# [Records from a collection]
---+---
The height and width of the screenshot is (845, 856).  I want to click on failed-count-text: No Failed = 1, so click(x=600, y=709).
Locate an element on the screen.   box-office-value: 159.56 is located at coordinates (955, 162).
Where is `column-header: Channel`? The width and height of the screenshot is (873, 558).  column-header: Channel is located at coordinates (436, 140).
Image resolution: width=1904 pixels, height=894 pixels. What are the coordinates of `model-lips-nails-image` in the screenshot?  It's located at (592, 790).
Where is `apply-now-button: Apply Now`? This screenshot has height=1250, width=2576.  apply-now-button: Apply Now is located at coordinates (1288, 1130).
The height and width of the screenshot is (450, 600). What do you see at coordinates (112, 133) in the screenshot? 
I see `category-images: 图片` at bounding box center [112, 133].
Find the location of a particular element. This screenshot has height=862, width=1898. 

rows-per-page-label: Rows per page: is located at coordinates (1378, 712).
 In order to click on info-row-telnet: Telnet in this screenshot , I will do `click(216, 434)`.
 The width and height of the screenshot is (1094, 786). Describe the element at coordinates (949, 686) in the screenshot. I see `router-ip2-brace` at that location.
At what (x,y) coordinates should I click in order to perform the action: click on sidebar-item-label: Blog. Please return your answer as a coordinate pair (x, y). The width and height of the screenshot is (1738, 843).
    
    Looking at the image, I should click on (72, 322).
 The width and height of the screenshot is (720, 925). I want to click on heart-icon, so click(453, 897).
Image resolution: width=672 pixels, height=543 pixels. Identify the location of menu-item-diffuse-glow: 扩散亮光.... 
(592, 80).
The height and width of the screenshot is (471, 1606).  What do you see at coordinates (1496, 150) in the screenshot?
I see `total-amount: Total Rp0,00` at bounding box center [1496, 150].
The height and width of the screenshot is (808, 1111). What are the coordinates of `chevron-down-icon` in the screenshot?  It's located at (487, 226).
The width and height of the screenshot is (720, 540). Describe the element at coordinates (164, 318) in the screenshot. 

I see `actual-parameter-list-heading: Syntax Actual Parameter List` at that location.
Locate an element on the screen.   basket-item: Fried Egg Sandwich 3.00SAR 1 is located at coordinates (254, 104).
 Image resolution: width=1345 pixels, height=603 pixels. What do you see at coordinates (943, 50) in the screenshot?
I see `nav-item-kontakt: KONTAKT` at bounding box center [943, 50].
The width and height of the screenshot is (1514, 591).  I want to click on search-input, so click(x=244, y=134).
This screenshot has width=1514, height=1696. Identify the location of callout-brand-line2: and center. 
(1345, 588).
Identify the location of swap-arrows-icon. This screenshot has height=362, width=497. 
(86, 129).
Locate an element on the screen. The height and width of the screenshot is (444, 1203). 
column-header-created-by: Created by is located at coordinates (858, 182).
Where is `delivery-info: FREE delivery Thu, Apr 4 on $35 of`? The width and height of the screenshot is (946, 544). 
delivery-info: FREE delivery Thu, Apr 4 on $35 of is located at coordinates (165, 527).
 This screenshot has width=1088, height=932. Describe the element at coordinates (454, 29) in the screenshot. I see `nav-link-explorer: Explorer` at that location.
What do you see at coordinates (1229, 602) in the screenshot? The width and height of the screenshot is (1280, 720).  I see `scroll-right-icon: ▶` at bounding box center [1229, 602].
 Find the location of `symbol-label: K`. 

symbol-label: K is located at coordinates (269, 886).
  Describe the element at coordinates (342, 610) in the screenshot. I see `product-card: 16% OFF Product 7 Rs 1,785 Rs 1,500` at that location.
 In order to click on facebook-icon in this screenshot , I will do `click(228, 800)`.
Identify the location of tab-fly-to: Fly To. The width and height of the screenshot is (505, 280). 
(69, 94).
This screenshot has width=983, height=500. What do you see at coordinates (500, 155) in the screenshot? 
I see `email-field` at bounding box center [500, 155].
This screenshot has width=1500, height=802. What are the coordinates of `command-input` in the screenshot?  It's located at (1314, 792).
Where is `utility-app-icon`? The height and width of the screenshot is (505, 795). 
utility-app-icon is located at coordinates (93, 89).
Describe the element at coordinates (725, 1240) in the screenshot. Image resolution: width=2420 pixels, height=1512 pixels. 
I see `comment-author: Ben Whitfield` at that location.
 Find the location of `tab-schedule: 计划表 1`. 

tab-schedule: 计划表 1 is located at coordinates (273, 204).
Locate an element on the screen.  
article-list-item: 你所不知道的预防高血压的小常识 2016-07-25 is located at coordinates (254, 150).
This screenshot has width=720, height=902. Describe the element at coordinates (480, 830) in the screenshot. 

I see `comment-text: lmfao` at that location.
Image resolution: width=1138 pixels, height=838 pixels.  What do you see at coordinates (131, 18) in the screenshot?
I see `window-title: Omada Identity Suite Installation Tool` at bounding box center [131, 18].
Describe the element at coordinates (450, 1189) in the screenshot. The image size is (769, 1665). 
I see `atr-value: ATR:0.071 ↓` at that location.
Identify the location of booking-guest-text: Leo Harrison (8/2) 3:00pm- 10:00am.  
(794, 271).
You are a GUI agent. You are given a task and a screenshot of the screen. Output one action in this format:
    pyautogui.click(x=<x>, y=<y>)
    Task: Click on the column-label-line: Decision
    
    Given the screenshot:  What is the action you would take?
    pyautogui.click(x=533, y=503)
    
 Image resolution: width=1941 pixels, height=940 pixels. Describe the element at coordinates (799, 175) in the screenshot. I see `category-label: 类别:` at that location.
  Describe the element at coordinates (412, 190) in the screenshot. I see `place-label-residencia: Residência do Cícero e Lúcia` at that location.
---+---
# [ACTION ITEM]
Copy every one of the records above, line for line, with no changes.

# [EXERCISE ANSWER]
The height and width of the screenshot is (845, 856).  I want to click on failed-count-text: No Failed = 1, so click(x=600, y=709).
Locate an element on the screen.   box-office-value: 159.56 is located at coordinates (955, 162).
Where is `column-header: Channel`? The width and height of the screenshot is (873, 558).  column-header: Channel is located at coordinates (436, 140).
Image resolution: width=1904 pixels, height=894 pixels. What are the coordinates of `model-lips-nails-image` in the screenshot?  It's located at (592, 790).
Where is `apply-now-button: Apply Now`? This screenshot has height=1250, width=2576.  apply-now-button: Apply Now is located at coordinates (1288, 1130).
The height and width of the screenshot is (450, 600). What do you see at coordinates (112, 133) in the screenshot? 
I see `category-images: 图片` at bounding box center [112, 133].
Find the location of a particular element. This screenshot has height=862, width=1898. 

rows-per-page-label: Rows per page: is located at coordinates (1378, 712).
 In order to click on info-row-telnet: Telnet in this screenshot , I will do `click(216, 434)`.
 The width and height of the screenshot is (1094, 786). Describe the element at coordinates (949, 686) in the screenshot. I see `router-ip2-brace` at that location.
At what (x,y) coordinates should I click in order to perform the action: click on sidebar-item-label: Blog. Please return your answer as a coordinate pair (x, y). The width and height of the screenshot is (1738, 843).
    
    Looking at the image, I should click on (72, 322).
 The width and height of the screenshot is (720, 925). I want to click on heart-icon, so click(453, 897).
Image resolution: width=672 pixels, height=543 pixels. Identify the location of menu-item-diffuse-glow: 扩散亮光.... 
(592, 80).
The height and width of the screenshot is (471, 1606).  What do you see at coordinates (1496, 150) in the screenshot?
I see `total-amount: Total Rp0,00` at bounding box center [1496, 150].
The height and width of the screenshot is (808, 1111). What are the coordinates of `chevron-down-icon` in the screenshot?  It's located at (487, 226).
The width and height of the screenshot is (720, 540). Describe the element at coordinates (164, 318) in the screenshot. 

I see `actual-parameter-list-heading: Syntax Actual Parameter List` at that location.
Locate an element on the screen.   basket-item: Fried Egg Sandwich 3.00SAR 1 is located at coordinates (254, 104).
 Image resolution: width=1345 pixels, height=603 pixels. What do you see at coordinates (943, 50) in the screenshot?
I see `nav-item-kontakt: KONTAKT` at bounding box center [943, 50].
The width and height of the screenshot is (1514, 591).  I want to click on search-input, so click(x=244, y=134).
This screenshot has width=1514, height=1696. Identify the location of callout-brand-line2: and center. 
(1345, 588).
Identify the location of swap-arrows-icon. This screenshot has height=362, width=497. 
(86, 129).
Locate an element on the screen. The height and width of the screenshot is (444, 1203). 
column-header-created-by: Created by is located at coordinates (858, 182).
Where is `delivery-info: FREE delivery Thu, Apr 4 on $35 of`? The width and height of the screenshot is (946, 544). 
delivery-info: FREE delivery Thu, Apr 4 on $35 of is located at coordinates (165, 527).
 This screenshot has width=1088, height=932. Describe the element at coordinates (454, 29) in the screenshot. I see `nav-link-explorer: Explorer` at that location.
What do you see at coordinates (1229, 602) in the screenshot? The width and height of the screenshot is (1280, 720).  I see `scroll-right-icon: ▶` at bounding box center [1229, 602].
 Find the location of `symbol-label: K`. 

symbol-label: K is located at coordinates (269, 886).
  Describe the element at coordinates (342, 610) in the screenshot. I see `product-card: 16% OFF Product 7 Rs 1,785 Rs 1,500` at that location.
 In order to click on facebook-icon in this screenshot , I will do `click(228, 800)`.
Identify the location of tab-fly-to: Fly To. The width and height of the screenshot is (505, 280). 
(69, 94).
This screenshot has width=983, height=500. What do you see at coordinates (500, 155) in the screenshot? 
I see `email-field` at bounding box center [500, 155].
This screenshot has width=1500, height=802. What are the coordinates of `command-input` in the screenshot?  It's located at (1314, 792).
Where is `utility-app-icon`? The height and width of the screenshot is (505, 795). 
utility-app-icon is located at coordinates (93, 89).
Describe the element at coordinates (725, 1240) in the screenshot. Image resolution: width=2420 pixels, height=1512 pixels. 
I see `comment-author: Ben Whitfield` at that location.
 Find the location of `tab-schedule: 计划表 1`. 

tab-schedule: 计划表 1 is located at coordinates (273, 204).
Locate an element on the screen.  
article-list-item: 你所不知道的预防高血压的小常识 2016-07-25 is located at coordinates (254, 150).
This screenshot has width=720, height=902. Describe the element at coordinates (480, 830) in the screenshot. 

I see `comment-text: lmfao` at that location.
Image resolution: width=1138 pixels, height=838 pixels.  What do you see at coordinates (131, 18) in the screenshot?
I see `window-title: Omada Identity Suite Installation Tool` at bounding box center [131, 18].
Describe the element at coordinates (450, 1189) in the screenshot. The image size is (769, 1665). 
I see `atr-value: ATR:0.071 ↓` at that location.
Identify the location of booking-guest-text: Leo Harrison (8/2) 3:00pm- 10:00am.  
(794, 271).
You are a GUI agent. You are given a task and a screenshot of the screen. Output one action in this format:
    pyautogui.click(x=<x>, y=<y>)
    Task: Click on the column-label-line: Decision
    
    Given the screenshot:  What is the action you would take?
    pyautogui.click(x=533, y=503)
    
 Image resolution: width=1941 pixels, height=940 pixels. Describe the element at coordinates (799, 175) in the screenshot. I see `category-label: 类别:` at that location.
  Describe the element at coordinates (412, 190) in the screenshot. I see `place-label-residencia: Residência do Cícero e Lúcia` at that location.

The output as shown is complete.